One conference they bought a fixed internet bundle and couldn’t prioritize my traffic over the rest, so the audience being excited about a talk meant the livestream went down.
Taylor: The better the talk, the worst the livestream went?
Cooper: Yep. Sometimes with some fun conferences they make a point of putting me on a separate network, away from the hackers, because people might go and scan and say, “Hey, that’s an interesting box. Let’s see what we can do with that. Oh, hey, it’s the video rig. Nice!”
Taylor: Is that 10 megabit per stage? So if I have three stages, I have to ask for 30 megs?
Cooper: Yep and that is continuous. Consistency is the important bit. There was a conference in Luxembourg that had really good network but not stable.
✨ Benefits for Livestream Delay
Cooper: For the Luxembourg conference I suggested as soon as the talk was over I immediately start editing it on my laptop. My workflow only takes me about five to ten minutes - and then I’m uploading before the next talk is over. For most people that is more than good enough.
If you livestream there is no time to really clean up the signal. If you’ve got like a professional setup, with a professional audio engineer, and some proper video people, they can do all that on the fly but it’ll cost you an arm and a leg and five people running the show. If it’s just me and the audio signal isn’t very great, well, that’s what’s going online.

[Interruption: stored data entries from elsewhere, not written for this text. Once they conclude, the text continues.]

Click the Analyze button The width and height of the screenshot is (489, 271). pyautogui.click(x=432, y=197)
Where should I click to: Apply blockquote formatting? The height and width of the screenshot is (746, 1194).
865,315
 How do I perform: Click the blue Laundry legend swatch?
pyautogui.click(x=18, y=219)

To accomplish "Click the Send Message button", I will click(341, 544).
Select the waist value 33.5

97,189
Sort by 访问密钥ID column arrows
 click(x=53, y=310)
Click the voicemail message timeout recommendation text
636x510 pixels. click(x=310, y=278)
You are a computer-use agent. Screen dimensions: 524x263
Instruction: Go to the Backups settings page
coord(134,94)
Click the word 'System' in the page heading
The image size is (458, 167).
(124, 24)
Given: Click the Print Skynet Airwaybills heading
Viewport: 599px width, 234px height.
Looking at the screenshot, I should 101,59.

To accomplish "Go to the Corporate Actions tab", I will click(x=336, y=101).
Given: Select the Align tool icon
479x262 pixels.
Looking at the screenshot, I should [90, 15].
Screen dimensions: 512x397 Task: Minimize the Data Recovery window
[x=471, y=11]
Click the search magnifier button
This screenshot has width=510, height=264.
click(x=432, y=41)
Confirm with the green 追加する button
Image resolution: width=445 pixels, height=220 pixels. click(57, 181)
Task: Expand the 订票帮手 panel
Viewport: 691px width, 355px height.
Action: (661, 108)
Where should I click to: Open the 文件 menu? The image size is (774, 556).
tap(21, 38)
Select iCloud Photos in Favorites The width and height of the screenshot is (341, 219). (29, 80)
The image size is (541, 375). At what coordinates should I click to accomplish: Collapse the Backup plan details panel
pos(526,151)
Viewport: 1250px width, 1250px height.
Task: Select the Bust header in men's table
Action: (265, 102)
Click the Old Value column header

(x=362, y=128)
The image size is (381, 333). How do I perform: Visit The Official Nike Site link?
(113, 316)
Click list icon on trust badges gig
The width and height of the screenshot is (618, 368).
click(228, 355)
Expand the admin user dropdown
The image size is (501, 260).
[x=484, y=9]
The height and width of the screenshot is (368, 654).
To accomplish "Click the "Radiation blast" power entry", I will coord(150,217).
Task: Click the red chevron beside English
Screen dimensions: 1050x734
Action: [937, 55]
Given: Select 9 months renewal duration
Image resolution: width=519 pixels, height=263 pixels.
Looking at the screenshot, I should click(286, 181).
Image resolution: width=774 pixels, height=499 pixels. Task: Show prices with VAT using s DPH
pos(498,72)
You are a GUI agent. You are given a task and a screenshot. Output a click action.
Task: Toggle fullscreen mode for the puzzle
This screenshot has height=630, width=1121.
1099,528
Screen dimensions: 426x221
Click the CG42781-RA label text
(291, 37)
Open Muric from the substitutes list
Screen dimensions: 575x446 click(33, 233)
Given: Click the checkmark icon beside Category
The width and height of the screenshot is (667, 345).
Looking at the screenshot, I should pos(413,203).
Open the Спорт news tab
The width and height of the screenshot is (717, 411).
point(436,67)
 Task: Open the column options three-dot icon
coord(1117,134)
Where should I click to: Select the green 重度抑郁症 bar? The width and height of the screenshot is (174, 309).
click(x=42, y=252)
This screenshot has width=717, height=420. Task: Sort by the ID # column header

But with a delay, I can edit it, clean up the audio, that it all sounds good, and upload it. That means you walk off the stage having given a talk, and within an hour your talk is online and exactly as it’s supposed to be.
That is, for pretty much every conference, if they’re not entirely sure that they can deliver the network, this is more than good enough.
💡 Get Creative When Problems Occur
Taylor: Are there any troubleshooting or ideas to prevent a poor livestream experience?
Cooper: I’ve had an experience with a hotel that charged the equivalent of a modern sedan for a day of network, at not even spectacular speeds and the event planner wasn’t willing to pay that. So instead we worked out who the admin was and bribed him with alcohol.
Taylor: You gotta do what you gotta do! So how do event planners find out ahead of time that they can properly support livestreaming? Do most venues know this ahead of time?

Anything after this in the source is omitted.